§ **WHAT YOU SHOULD DO**:
Please copy out every line in the records below that includes the word "chart".

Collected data
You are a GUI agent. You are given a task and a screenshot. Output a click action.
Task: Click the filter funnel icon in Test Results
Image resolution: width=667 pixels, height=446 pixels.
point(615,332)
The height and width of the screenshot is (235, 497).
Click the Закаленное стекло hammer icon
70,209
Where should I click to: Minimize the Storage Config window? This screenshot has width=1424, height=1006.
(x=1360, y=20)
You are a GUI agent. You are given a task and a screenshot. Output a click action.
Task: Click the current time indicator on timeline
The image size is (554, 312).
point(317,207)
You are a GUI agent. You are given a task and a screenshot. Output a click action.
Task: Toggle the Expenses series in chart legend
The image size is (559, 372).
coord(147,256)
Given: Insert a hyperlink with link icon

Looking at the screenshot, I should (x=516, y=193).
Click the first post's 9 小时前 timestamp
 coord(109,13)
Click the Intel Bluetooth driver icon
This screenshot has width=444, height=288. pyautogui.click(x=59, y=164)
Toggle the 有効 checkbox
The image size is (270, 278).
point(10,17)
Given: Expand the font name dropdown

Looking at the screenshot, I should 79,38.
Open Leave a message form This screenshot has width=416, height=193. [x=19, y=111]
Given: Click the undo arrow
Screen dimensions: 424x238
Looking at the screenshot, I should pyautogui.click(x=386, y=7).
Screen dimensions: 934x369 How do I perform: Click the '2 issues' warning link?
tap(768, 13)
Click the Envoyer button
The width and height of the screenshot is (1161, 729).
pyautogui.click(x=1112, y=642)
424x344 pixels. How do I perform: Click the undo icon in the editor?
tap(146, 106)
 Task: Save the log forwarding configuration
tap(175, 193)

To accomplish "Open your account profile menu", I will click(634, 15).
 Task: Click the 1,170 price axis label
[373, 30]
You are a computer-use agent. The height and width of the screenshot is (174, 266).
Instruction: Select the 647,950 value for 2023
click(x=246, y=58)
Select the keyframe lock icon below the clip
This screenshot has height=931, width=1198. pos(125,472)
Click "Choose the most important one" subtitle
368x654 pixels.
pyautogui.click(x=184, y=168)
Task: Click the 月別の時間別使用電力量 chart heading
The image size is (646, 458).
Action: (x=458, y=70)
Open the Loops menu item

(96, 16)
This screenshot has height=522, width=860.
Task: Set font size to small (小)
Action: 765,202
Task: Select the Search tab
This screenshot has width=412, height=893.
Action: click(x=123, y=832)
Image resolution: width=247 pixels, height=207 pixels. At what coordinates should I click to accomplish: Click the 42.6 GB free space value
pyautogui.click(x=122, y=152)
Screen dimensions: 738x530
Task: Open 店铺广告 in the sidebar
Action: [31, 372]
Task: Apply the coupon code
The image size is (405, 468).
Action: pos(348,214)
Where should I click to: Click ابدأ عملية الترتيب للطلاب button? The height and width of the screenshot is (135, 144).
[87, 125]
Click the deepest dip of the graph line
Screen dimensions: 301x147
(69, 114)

§ **ANSWER SPACE**:
Task: Toggle the Expenses series in chart legend
Task: Click the 月別の時間別使用電力量 chart heading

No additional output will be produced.